Ath79 builds with all kmod packages through opkg [flow offloading]

I flashed the latest 4.14.51 based kernel version build available here for the 1043ND v2.

After flashing, I changed LAN IP from 192.168.1.1 to 192.168.10.2, then got the "30s to apply" message, then a message that states settings will be rolled back. It wouldn't go away. Waited a few minutes.

This is when the device becomes unresponsive and unreachable. It won't provide a DHCP IP, and won't be reachable if manually configuring the network adapter to 192.168.1.2 or 192.168.10.3.

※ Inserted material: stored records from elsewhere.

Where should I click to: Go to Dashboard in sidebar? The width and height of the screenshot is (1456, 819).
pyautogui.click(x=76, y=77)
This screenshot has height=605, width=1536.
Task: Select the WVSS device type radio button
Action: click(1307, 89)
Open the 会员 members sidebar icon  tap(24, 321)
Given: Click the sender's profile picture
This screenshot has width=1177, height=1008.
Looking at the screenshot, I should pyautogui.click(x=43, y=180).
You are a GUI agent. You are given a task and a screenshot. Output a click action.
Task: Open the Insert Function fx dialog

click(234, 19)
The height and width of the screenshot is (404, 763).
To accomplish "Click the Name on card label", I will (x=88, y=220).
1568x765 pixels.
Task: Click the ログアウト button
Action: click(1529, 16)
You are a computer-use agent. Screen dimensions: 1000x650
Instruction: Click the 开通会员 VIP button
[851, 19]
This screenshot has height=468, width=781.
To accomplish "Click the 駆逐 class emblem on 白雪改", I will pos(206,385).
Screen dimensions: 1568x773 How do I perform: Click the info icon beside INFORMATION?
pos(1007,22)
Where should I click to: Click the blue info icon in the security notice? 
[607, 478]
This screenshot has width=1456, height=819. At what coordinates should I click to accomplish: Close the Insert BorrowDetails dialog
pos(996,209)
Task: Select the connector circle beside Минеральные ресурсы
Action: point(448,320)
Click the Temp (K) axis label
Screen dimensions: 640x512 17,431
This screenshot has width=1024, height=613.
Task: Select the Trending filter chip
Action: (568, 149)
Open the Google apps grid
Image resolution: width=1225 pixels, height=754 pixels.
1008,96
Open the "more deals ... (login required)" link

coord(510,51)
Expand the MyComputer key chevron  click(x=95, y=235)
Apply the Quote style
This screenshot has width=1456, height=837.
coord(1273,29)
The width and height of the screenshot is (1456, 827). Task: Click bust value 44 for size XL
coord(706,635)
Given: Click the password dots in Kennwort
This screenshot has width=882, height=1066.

Same behavior as reported by @dacarrs. A reset done through the reset button then makes the device reachable over at 192.168.1.1 as expected. Doing the exact same steps after this reset results in the same behavior.

I wanted to go back to an AR71xx snapshot I was using until then. Luci wouldn't accept a stripped stock firmware in this test ath79 build, so I recovery+TFTP'd back to stock.


No, @juppin I don't think I missed something, I've been using openwrt/LEDE for years since DDWRT stopped satisfying my needs and never had an issue changing the LAN IP through luci. I've had to use snapshots for a while since I also have an Archer C7 v4 as my main router and WDS AP, and there wasn't any issues installing luci through opkg and then configuring the LAN IP to 192.168.10.1. My 1043ND V2 is a WDS client and provides wired+wireless connectivity to the rest of the house.

If this is isn't a luci issue since it's going through some changes lately, I don't really know what could it be. I just reported my experience so that you and the more experienced people here would know about it.

I didn't try changing the LAN IP through ssh and then rebooting, though.

This sounds like a platform specific bug to me then. LuCI relies on netifd/procd to revert the effective network config to its previous defaults. If that does not work it might be something ath79 specific. Due to a lack of ath79 compatible hardware I cannot really test that though.

Whats your client operating system? Windows? OS X? Linux? Can you watch the status of your local network interface while apply/rollback is running? Is it renegotiating DHCP? Is a manual disabling and reenabling of the network interface helping or did it keep its old 192.168.1.x IP all the time?

W10 Pro 1803 (17134.137, latest patch applied), same behavior on both Chrome 67.0.3396.99 and Firefox 61.0, both 64 bit builds

I remember the network interface disabling itself as if losing connectivity and then reenabling itself as usual when you do a LAN IP change, but then would remain with the dreaded yellow exclamation sign. Checking the network interface status I would then get one of those generic 169.254.xxx.xxx/16 addresses you get when there is no DHCP server running to hand out a proper address.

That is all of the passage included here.